Books

Everything's Complicated 'Between Heaven and Here'

by Emma Cueto

In Between Heaven and Here (McSweeney's), Susan Straight concludes her trilogy of an extended African American family, a story which started during the days of slavery and ends on the streets of Southern California. Readers don't need to have read the first two novels (A Million Nightingales and Take One Candle, Light a Room), however, to understand and appreciate the voices Straight brings forth in the novel, which manages to be both gritty and lyrical simultaneously.

The story begins when Glorette Picard, a woman so beautiful men still fall in love with her even though she's now an addict and a prostitute, is found dead in the alley where she worked in the fictional Southern California town of Rio Seco. Her family lives in the nearby enclave known as Sarrat, which decades before served as a refuge for a group of families fleeing Louisiana and today operates as its own world. As Glorette's family sets out to discover how she died, the reader gets to see the world of Rio Seco, modeled off Straight's hometown of Riverside, and the people who live there.

The book is striking in that the characters in this world speak for themselves, giving readers a glimpse into an America that is usually depicted in stereotypes if it is depicted at all. This is a place where the armed young men in black SUVs and the prostitute in the alley are all just another part of the landscape. And yet the novel allows this "hidden America" to show its true nuance. From those who try to get out to those just trying to get by, the people of Rio Seco are complex and varied. Some are young people who wound up gangsters by accident, others are preoccupied with universal problems like lost love or loneliness.

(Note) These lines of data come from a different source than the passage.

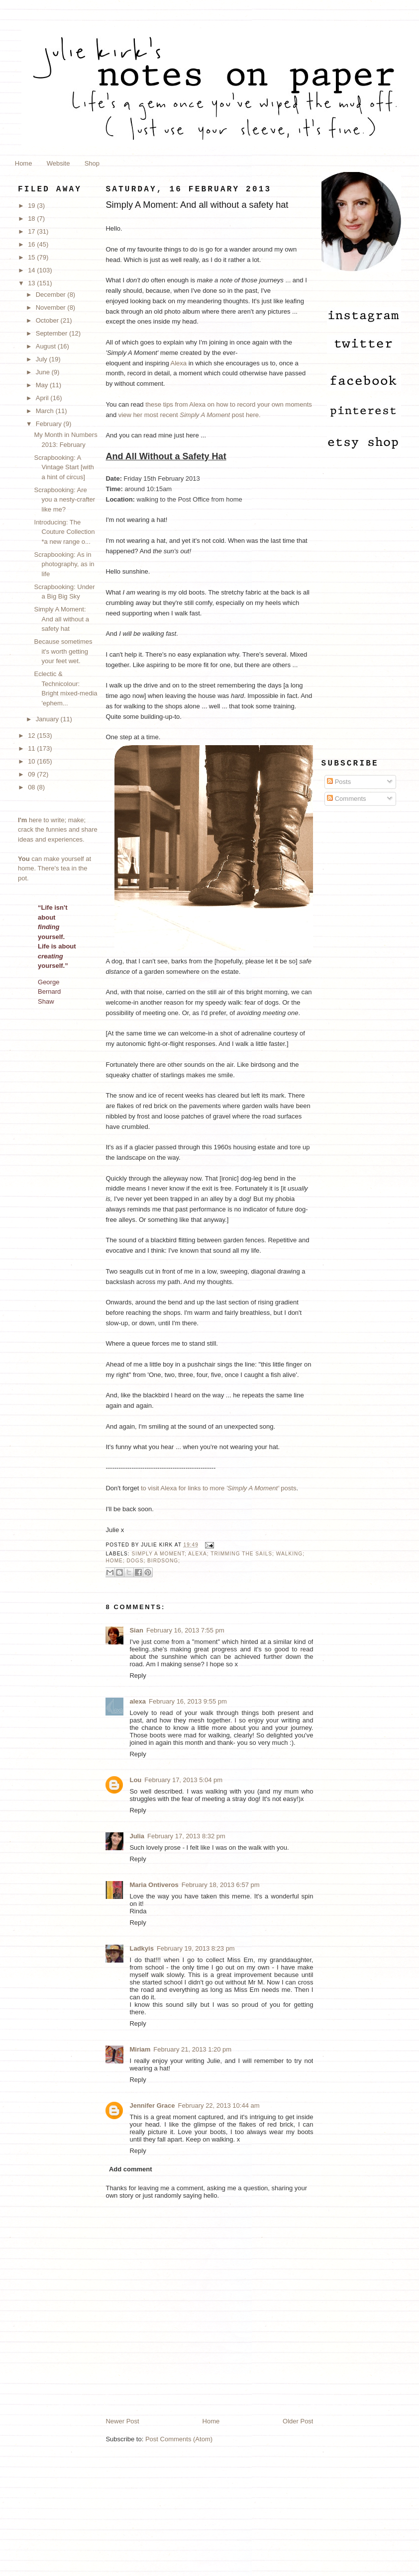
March (46, 411)
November (52, 307)
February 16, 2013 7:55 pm (185, 1630)
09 (32, 774)
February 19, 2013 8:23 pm (196, 1948)
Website (58, 163)
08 (32, 787)
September (52, 333)
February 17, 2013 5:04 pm (183, 1780)
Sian (136, 1630)
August (47, 346)
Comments (346, 798)
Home (23, 163)
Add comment (130, 2169)
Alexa (179, 363)
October (48, 320)
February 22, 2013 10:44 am (219, 2105)
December (52, 294)
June (44, 372)
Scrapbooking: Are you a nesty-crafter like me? (65, 499)
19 (32, 205)
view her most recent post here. (189, 415)
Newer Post (122, 2421)
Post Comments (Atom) (178, 2439)
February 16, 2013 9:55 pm (188, 1701)
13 (32, 283)
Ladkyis (141, 1948)
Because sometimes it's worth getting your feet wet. (63, 651)
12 (32, 735)
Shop (92, 163)
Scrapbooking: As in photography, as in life (64, 564)
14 (32, 270)
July (42, 359)
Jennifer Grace (152, 2105)
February (50, 424)
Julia (136, 1836)
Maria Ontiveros (153, 1885)
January (48, 719)
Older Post (298, 2421)
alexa (137, 1701)
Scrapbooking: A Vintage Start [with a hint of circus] (64, 467)
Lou (135, 1780)
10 (32, 761)
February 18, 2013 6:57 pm (221, 1885)
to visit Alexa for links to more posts (219, 1488)
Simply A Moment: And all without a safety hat (61, 618)
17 (32, 231)
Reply (137, 1675)
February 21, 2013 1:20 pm (192, 2049)
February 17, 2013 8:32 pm (186, 1836)
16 (32, 244)
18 (32, 218)
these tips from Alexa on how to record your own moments (228, 404)
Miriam (139, 2049)
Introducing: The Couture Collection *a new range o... (64, 531)
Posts (339, 781)
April (43, 398)
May (43, 385)
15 (32, 257)
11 (32, 748)
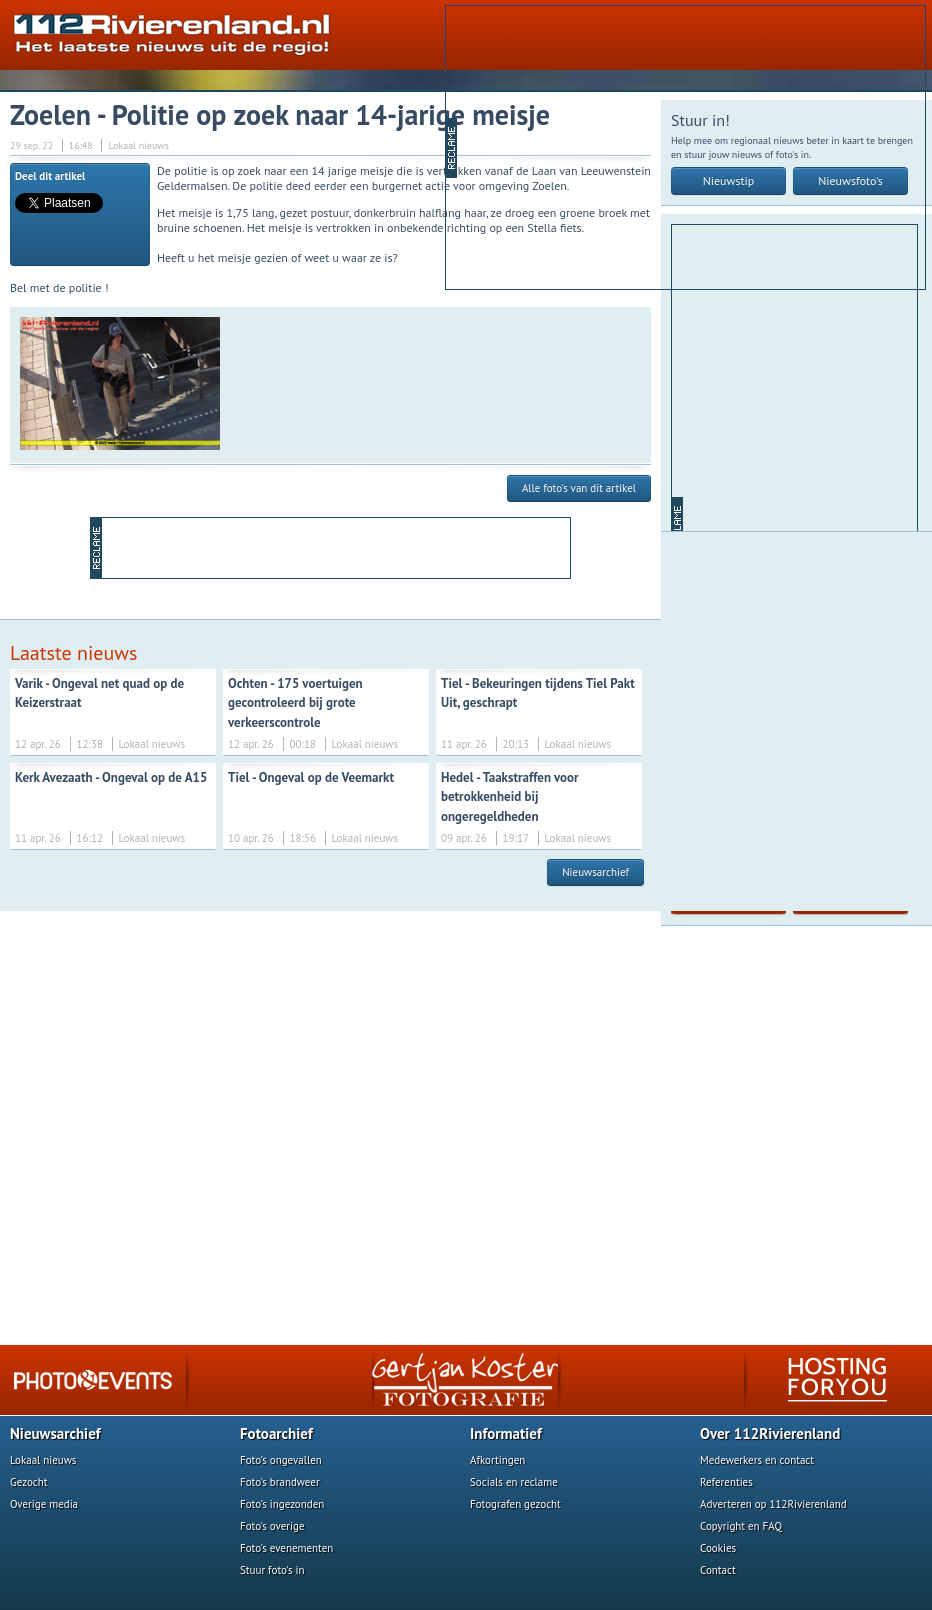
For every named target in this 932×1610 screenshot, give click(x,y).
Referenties (726, 1482)
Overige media (44, 1504)
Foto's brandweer (280, 1482)
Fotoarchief (276, 1433)
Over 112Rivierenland (770, 1433)
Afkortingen (497, 1460)
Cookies (718, 1548)
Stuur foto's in (272, 1570)
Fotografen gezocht (515, 1504)
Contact (718, 1570)
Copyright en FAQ (741, 1526)
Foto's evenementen (286, 1548)
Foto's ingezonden (282, 1504)
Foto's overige (272, 1526)
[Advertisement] (652, 146)
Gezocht (29, 1482)
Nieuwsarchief (595, 872)
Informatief (506, 1433)
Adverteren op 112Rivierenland (773, 1504)
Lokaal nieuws (43, 1460)
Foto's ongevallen (281, 1460)
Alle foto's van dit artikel (579, 488)
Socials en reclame (514, 1482)
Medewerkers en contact (757, 1460)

Central to the plot of the novel is the understanding that people here have their own way of doing things. Police are prone to use the term "NHI" or "No Humans Involved" to refer to crime that happens there, and so when Glorette dies, no one bothers with them. This is a matter for the family in Sarrat, the small community out in the orange groves that both is and isn't part of Rio Seco, a world within a world.

Straight's triumph here is the ability to portray her characters and their home both without judgment or stereotypes but also without glorifying their situations. The people in Straight's novel are meant to be neither written off nor put on a pedestal. They have flaws that run deep and unenviable problems, most of which are very much connected to where they live. But they also have their own unique perspective, and Straight allows each of these voices a turn to take over the story, fragmenting the narrative and turning it into something more.

The whole thing is held together by Straight's masterful prose, which can turn packs of Ramen into "noodles that looked like clumsy lace" and light on a chain-link fence into "wires glowing like liquid mercury." Straight's writing pulls the reader into a world that is both surreal and yet inescapably concrete, ugly and beautiful all at once. She binds the multifaceted perspectives together into a narrative that is fragmented but still very much whole.

Between Heaven and Here is a powerhouse packed with shadowy history, uncertain futures, and unforgettable characters. It's a refreshingly complex view of a world all-too-often written off entirely, with a story that will have readers caring far more than they ever dreamed.